Harms still hidden?
Blink and you may have missed it. Last week the Advisory Council on the Misuse of Drugs (ACMD) published a review of progress on 'Hidden Harm', its ground breaking report on parental drug misuse. In 2003 the ACMD estimated that there were up to 300,000 children of problem drug users in England and Wales and as many as 59,000 in Scotland.
After barely a flicker across the news wires the ACMD's press release for the review issued on 9th February went largely unreported. Contrast that with saturation media coverage a couple of days later of David Cameron's alleged use of cannabis when aged 15. The ACMD's review deserves attention but it is necessary to read the full report to get an accurate picture of progress, or otherwise, as the accompanying press release was short on specifics and seems to have pulled its punches. Journalists appear not to have received advance copies of the report and few if any will have worked against deadlines through its 123 pages to extract something 'newsworthy'.

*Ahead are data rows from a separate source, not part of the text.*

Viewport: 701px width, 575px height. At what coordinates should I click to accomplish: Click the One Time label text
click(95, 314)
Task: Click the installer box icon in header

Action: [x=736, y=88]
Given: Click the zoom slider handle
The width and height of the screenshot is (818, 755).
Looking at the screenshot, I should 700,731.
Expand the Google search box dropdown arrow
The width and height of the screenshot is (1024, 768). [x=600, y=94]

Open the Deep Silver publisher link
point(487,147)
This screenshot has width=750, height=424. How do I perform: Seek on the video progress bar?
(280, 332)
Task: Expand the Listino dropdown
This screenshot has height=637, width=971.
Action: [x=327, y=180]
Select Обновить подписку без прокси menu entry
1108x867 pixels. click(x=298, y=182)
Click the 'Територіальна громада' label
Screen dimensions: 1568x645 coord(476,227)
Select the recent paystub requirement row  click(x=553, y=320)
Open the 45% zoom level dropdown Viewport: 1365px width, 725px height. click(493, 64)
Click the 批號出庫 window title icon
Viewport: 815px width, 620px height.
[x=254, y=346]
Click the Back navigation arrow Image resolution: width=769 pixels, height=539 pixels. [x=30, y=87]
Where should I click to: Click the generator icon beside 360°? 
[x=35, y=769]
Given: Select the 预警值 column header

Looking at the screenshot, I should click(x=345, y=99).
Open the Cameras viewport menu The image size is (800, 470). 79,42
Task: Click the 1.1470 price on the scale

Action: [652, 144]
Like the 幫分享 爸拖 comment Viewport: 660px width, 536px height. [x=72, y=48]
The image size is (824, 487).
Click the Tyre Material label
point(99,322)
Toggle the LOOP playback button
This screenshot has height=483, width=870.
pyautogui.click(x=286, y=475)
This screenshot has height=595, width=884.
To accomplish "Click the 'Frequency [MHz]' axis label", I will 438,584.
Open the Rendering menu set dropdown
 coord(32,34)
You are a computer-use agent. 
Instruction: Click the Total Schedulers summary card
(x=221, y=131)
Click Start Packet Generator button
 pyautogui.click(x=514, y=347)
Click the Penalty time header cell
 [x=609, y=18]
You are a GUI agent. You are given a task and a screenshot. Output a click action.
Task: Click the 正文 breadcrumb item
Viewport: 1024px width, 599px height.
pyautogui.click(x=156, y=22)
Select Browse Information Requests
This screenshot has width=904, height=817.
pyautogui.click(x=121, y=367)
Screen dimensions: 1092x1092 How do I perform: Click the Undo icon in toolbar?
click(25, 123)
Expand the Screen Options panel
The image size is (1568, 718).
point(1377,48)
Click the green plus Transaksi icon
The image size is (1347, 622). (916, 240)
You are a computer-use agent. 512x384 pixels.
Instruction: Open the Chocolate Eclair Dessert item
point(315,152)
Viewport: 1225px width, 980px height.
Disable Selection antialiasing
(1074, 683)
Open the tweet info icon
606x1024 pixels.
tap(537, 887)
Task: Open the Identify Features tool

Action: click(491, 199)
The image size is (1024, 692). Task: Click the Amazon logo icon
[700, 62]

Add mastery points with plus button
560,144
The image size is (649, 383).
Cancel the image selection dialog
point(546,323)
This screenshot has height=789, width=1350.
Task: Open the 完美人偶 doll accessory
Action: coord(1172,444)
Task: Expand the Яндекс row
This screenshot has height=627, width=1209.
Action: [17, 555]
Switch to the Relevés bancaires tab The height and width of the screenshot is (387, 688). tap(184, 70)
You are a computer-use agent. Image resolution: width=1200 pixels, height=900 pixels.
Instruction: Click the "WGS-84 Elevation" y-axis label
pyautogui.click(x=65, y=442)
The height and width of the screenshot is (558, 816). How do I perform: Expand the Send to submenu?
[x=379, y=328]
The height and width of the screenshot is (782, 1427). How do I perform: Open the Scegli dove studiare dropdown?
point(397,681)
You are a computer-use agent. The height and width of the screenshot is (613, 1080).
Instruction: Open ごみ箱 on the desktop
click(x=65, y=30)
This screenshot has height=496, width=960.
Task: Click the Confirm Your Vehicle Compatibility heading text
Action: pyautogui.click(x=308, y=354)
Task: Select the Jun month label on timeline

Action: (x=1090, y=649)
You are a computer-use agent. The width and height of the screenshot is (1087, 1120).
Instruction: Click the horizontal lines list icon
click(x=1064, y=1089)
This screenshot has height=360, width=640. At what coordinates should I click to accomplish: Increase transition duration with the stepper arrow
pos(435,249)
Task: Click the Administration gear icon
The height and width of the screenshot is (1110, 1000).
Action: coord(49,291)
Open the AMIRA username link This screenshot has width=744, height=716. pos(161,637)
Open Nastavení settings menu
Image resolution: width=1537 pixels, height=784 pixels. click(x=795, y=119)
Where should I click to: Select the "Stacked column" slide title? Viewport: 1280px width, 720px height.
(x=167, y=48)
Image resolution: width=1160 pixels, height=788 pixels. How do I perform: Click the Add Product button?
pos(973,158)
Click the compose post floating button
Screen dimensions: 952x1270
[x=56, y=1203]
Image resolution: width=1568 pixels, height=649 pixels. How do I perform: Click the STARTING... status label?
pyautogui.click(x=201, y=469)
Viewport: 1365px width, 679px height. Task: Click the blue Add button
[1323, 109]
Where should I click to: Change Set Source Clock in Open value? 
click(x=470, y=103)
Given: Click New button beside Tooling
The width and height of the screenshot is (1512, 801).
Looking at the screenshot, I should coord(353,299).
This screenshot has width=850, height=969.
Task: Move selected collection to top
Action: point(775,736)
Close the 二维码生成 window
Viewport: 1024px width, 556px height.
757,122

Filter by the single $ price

Undoubtedly there has been progress in addressing the needs of children whose parents or carers misuse drugs, with improvements in services and greater awareness among professionals. Much credit for this must go to the ACMD. But progress is far from uniform across the UK, with gaps in the implementation of the ACMD's original recommendations. Most strikingly the report highlights time and again insufficient progress in England compared with other countries in the UK and particularly compared with Scotland. For example, on the need for a cross-government structure to lead in co-ordinating policy delivery: "It therefore continues to disappoint the ACMD that this approach has been rejected by the UK Government in relation to England", and so on.
The fact it took the Department of Education and Skills nearly two years to published the UK Government's response to 'Hidden Harm' was not particularly auspicious, and concerns then about the level of commitment and leadership find echo in the ACMD's review. The Scottish response to 'Hidden Harm' (e.g., centrally funded training, local protocols) has been impressive by comparison, which makes it all the more tragic that the issue of parental substance misuse has become such a prominent and politically heated topic in Scotland, driven in part by the media's highlighting of cases of children coming to harm. In one, a toddler was left to cope on his own for several weeks after his mother died following an overdose. The fact that he was the child of a problem drug user may explain how he managed to feed and look after himself for so long, but it was a scandal that no one missed him or his mother and thought to raise the alarm.
This and other cases have put politicians in Scotland on the defensive, it seems unfairly. But such is the climate of debate in Scotland, that proposals such as requiring women to agree to take contraceptives during treatment are worryingly being aired.
'Hidden Harm' was a necessary wake-up call on an important, difficult and neglected subject. It seems, at least in England, that the alarm was not loud enough, despite what can be learnt from Scotland.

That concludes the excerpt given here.